In the listing below, copy out verbatim every line from the one containing "You are a computer-use agent. This" up to and including the one containing "(x=32, y=29)".

***** Data excerpts *****

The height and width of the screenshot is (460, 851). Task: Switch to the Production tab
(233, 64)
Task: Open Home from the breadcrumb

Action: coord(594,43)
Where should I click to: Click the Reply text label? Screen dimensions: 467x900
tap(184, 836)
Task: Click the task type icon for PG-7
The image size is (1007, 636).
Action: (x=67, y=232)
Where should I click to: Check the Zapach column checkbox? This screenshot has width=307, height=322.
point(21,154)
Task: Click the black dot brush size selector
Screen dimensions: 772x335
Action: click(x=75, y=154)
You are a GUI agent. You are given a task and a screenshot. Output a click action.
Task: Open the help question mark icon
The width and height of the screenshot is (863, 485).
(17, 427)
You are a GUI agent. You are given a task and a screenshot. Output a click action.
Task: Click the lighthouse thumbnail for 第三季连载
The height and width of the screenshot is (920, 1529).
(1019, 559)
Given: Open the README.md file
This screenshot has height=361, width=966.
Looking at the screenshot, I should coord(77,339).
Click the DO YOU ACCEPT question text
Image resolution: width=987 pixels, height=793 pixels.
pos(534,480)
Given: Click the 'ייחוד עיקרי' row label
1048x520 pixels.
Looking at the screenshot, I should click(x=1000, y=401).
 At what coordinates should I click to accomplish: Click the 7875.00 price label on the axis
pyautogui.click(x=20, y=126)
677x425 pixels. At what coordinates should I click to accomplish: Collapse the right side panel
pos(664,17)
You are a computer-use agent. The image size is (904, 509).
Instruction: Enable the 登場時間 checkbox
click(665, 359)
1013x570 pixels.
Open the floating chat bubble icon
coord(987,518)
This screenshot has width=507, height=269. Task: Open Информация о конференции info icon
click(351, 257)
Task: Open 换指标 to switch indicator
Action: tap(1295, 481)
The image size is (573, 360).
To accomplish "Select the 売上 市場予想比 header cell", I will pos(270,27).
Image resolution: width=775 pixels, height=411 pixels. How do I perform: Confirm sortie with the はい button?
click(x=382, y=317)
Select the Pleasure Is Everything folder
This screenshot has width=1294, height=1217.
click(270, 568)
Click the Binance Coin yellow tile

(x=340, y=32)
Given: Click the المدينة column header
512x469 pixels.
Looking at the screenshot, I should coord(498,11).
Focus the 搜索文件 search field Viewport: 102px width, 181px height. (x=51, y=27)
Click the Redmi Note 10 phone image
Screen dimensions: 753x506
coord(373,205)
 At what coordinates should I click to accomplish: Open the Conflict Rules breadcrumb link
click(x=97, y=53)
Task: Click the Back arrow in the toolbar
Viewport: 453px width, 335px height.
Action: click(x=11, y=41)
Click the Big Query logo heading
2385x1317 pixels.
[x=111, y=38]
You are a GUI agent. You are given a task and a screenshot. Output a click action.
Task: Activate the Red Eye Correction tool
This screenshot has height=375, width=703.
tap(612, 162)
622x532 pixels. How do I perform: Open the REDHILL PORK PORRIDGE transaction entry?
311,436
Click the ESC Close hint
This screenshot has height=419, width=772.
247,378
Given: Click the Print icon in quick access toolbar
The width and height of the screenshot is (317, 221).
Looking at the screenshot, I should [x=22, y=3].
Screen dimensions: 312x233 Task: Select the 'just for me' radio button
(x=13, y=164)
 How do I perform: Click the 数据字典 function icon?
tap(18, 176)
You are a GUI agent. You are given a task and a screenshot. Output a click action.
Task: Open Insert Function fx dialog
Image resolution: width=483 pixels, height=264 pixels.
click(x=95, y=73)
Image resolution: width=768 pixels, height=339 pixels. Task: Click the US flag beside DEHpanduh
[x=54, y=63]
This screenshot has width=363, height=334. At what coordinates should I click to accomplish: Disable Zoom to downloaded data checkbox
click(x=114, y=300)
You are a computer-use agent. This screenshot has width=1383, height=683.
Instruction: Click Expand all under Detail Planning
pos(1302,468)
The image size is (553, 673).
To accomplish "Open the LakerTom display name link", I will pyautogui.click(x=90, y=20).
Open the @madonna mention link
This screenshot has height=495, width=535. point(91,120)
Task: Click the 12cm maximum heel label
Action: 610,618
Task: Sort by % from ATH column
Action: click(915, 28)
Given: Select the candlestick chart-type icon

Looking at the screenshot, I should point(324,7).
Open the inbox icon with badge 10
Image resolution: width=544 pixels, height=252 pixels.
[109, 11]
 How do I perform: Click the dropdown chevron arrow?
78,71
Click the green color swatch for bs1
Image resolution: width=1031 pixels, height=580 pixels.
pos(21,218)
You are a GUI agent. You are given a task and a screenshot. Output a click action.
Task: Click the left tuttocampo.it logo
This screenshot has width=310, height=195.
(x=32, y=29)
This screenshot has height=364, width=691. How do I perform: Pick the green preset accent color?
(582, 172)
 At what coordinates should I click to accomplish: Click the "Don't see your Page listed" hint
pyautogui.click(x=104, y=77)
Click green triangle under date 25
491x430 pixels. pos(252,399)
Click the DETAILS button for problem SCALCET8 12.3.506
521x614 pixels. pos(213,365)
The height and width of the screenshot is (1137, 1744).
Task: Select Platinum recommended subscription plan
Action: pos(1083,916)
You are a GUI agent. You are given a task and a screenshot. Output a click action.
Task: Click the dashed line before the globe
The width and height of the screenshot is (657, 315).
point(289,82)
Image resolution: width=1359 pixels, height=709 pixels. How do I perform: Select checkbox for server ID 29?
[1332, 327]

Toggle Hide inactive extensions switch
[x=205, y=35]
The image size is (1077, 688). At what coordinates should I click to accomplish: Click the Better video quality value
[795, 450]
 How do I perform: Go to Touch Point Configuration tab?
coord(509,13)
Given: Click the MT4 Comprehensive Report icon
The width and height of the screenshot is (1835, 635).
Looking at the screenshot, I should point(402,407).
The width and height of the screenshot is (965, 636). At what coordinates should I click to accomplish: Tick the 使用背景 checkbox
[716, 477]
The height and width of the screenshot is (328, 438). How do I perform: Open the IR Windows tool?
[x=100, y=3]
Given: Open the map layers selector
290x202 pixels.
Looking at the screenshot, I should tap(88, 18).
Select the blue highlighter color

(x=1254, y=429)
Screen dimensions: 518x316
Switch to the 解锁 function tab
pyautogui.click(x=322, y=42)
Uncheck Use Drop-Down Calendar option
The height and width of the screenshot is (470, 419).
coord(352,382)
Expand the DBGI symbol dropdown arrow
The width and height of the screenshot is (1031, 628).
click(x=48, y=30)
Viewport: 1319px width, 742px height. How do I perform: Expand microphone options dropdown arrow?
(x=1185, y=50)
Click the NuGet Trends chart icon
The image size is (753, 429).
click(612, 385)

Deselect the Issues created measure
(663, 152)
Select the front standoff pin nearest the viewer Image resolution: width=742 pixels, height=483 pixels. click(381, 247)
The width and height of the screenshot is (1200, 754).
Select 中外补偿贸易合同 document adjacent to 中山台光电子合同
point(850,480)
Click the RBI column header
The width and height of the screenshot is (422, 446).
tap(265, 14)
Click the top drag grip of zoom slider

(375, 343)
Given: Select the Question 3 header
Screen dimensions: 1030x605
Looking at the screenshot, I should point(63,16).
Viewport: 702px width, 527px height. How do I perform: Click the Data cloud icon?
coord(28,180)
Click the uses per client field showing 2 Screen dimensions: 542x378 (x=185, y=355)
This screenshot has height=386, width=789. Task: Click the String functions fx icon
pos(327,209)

*****

In response:
You are a computer-use agent. This screenshot has width=1383, height=683.
Instruction: Click Expand all under Detail Planning
pos(1302,468)
The image size is (553, 673).
To accomplish "Open the LakerTom display name link", I will pyautogui.click(x=90, y=20).
Open the @madonna mention link
This screenshot has height=495, width=535. point(91,120)
Task: Click the 12cm maximum heel label
Action: 610,618
Task: Sort by % from ATH column
Action: click(915, 28)
Given: Select the candlestick chart-type icon

Looking at the screenshot, I should point(324,7).
Open the inbox icon with badge 10
Image resolution: width=544 pixels, height=252 pixels.
[109, 11]
 How do I perform: Click the dropdown chevron arrow?
78,71
Click the green color swatch for bs1
Image resolution: width=1031 pixels, height=580 pixels.
pos(21,218)
You are a GUI agent. You are given a task and a screenshot. Output a click action.
Task: Click the left tuttocampo.it logo
This screenshot has width=310, height=195.
(x=32, y=29)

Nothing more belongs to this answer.